Exactly as they stand, set down the following records once more.

********************

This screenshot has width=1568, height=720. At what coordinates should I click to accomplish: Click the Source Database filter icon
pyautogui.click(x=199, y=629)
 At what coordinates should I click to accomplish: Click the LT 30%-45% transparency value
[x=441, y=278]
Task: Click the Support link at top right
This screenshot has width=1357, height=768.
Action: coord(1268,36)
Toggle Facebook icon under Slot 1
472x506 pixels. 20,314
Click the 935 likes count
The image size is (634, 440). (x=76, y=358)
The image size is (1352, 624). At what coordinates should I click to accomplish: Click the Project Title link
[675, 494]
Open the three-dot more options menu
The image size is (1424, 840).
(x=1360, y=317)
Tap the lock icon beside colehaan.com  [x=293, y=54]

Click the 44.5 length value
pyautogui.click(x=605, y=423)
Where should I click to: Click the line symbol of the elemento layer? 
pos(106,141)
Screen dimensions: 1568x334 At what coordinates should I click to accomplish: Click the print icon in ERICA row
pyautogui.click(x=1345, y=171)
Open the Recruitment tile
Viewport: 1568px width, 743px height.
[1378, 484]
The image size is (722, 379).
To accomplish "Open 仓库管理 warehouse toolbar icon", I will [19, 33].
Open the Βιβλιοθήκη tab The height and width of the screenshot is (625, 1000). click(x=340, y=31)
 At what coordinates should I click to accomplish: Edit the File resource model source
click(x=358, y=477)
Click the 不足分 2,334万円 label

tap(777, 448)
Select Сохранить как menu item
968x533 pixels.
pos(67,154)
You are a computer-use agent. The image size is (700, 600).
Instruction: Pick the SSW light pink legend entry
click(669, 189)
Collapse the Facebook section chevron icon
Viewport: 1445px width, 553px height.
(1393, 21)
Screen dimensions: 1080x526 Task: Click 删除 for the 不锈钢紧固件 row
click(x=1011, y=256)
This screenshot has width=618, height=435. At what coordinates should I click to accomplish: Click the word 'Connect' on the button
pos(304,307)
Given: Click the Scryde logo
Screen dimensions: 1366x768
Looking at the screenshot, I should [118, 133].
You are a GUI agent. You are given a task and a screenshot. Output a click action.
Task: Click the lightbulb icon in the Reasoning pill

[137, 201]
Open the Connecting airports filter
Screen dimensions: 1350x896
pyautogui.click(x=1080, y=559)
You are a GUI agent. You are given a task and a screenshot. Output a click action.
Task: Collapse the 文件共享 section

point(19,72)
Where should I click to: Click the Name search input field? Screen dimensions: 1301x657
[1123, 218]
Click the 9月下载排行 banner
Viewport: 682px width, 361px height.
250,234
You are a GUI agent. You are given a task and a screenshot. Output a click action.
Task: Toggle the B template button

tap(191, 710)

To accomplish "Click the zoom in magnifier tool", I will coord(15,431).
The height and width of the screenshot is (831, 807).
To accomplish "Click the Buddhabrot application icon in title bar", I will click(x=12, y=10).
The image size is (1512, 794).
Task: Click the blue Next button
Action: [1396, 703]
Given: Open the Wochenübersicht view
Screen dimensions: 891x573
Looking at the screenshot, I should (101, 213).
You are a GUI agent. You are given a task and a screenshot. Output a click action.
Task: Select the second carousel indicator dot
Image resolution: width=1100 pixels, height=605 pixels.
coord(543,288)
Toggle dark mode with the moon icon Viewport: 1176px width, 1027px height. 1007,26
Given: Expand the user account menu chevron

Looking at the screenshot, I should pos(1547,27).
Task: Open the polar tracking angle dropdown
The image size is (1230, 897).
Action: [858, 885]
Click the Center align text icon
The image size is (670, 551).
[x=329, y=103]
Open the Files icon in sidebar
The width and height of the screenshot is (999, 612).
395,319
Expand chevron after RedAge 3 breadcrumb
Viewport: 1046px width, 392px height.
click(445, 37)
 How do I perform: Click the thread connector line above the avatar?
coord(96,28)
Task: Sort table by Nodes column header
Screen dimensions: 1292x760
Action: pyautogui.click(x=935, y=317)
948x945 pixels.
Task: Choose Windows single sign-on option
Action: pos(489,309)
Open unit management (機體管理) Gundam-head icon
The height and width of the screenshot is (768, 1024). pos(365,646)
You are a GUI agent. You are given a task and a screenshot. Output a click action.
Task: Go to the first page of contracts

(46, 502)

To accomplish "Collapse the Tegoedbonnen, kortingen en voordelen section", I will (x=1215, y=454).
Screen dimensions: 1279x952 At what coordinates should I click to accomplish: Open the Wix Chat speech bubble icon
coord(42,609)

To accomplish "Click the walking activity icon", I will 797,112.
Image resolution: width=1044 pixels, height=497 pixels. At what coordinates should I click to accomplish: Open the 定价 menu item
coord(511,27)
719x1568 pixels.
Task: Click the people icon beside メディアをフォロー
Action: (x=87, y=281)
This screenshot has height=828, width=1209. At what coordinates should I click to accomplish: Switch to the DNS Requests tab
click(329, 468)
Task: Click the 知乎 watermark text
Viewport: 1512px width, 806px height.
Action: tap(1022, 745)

********************

▶ [Written answer]
This screenshot has width=1568, height=720. At what coordinates should I click to accomplish: Click the Source Database filter icon
pyautogui.click(x=199, y=629)
 At what coordinates should I click to accomplish: Click the LT 30%-45% transparency value
[x=441, y=278]
Task: Click the Support link at top right
This screenshot has width=1357, height=768.
Action: coord(1268,36)
Toggle Facebook icon under Slot 1
472x506 pixels. 20,314
Click the 935 likes count
The image size is (634, 440). (x=76, y=358)
The image size is (1352, 624). At what coordinates should I click to accomplish: Click the Project Title link
[675, 494]
Open the three-dot more options menu
The image size is (1424, 840).
(x=1360, y=317)
Tap the lock icon beside colehaan.com  [x=293, y=54]

Click the 44.5 length value
pyautogui.click(x=605, y=423)
Where should I click to: Click the line symbol of the elemento layer? 
pos(106,141)
Screen dimensions: 1568x334 At what coordinates should I click to accomplish: Click the print icon in ERICA row
pyautogui.click(x=1345, y=171)
Open the Recruitment tile
Viewport: 1568px width, 743px height.
[1378, 484]
The image size is (722, 379).
To accomplish "Open 仓库管理 warehouse toolbar icon", I will [19, 33].
Open the Βιβλιοθήκη tab The height and width of the screenshot is (625, 1000). click(x=340, y=31)
 At what coordinates should I click to accomplish: Edit the File resource model source
click(x=358, y=477)
Click the 不足分 2,334万円 label

tap(777, 448)
Select Сохранить как menu item
968x533 pixels.
pos(67,154)
You are a computer-use agent. The image size is (700, 600).
Instruction: Pick the SSW light pink legend entry
click(669, 189)
Collapse the Facebook section chevron icon
Viewport: 1445px width, 553px height.
(1393, 21)
Screen dimensions: 1080x526 Task: Click 删除 for the 不锈钢紧固件 row
click(x=1011, y=256)
This screenshot has width=618, height=435. At what coordinates should I click to accomplish: Click the word 'Connect' on the button
pos(304,307)
Given: Click the Scryde logo
Screen dimensions: 1366x768
Looking at the screenshot, I should [118, 133].
You are a GUI agent. You are given a task and a screenshot. Output a click action.
Task: Click the lightbulb icon in the Reasoning pill

[137, 201]
Open the Connecting airports filter
Screen dimensions: 1350x896
pyautogui.click(x=1080, y=559)
You are a GUI agent. You are given a task and a screenshot. Output a click action.
Task: Collapse the 文件共享 section

point(19,72)
Where should I click to: Click the Name search input field? Screen dimensions: 1301x657
[1123, 218]
Click the 9月下载排行 banner
Viewport: 682px width, 361px height.
250,234
You are a GUI agent. You are given a task and a screenshot. Output a click action.
Task: Toggle the B template button

tap(191, 710)

To accomplish "Click the zoom in magnifier tool", I will coord(15,431).
The height and width of the screenshot is (831, 807).
To accomplish "Click the Buddhabrot application icon in title bar", I will click(x=12, y=10).
The image size is (1512, 794).
Task: Click the blue Next button
Action: [1396, 703]
Given: Open the Wochenübersicht view
Screen dimensions: 891x573
Looking at the screenshot, I should (101, 213).
You are a GUI agent. You are given a task and a screenshot. Output a click action.
Task: Select the second carousel indicator dot
Image resolution: width=1100 pixels, height=605 pixels.
coord(543,288)
Toggle dark mode with the moon icon Viewport: 1176px width, 1027px height. 1007,26
Given: Expand the user account menu chevron

Looking at the screenshot, I should pos(1547,27).
Task: Open the polar tracking angle dropdown
The image size is (1230, 897).
Action: [858, 885]
Click the Center align text icon
The image size is (670, 551).
[x=329, y=103]
Open the Files icon in sidebar
The width and height of the screenshot is (999, 612).
395,319
Expand chevron after RedAge 3 breadcrumb
Viewport: 1046px width, 392px height.
click(445, 37)
 How do I perform: Click the thread connector line above the avatar?
coord(96,28)
Task: Sort table by Nodes column header
Screen dimensions: 1292x760
Action: pyautogui.click(x=935, y=317)
948x945 pixels.
Task: Choose Windows single sign-on option
Action: pos(489,309)
Open unit management (機體管理) Gundam-head icon
The height and width of the screenshot is (768, 1024). pos(365,646)
You are a GUI agent. You are given a task and a screenshot. Output a click action.
Task: Go to the first page of contracts

(46, 502)

To accomplish "Collapse the Tegoedbonnen, kortingen en voordelen section", I will (x=1215, y=454).
Screen dimensions: 1279x952 At what coordinates should I click to accomplish: Open the Wix Chat speech bubble icon
coord(42,609)

To accomplish "Click the walking activity icon", I will 797,112.
Image resolution: width=1044 pixels, height=497 pixels. At what coordinates should I click to accomplish: Open the 定价 menu item
coord(511,27)
719x1568 pixels.
Task: Click the people icon beside メディアをフォロー
Action: (x=87, y=281)
This screenshot has height=828, width=1209. At what coordinates should I click to accomplish: Switch to the DNS Requests tab
click(329, 468)
Task: Click the 知乎 watermark text
Viewport: 1512px width, 806px height.
Action: tap(1022, 745)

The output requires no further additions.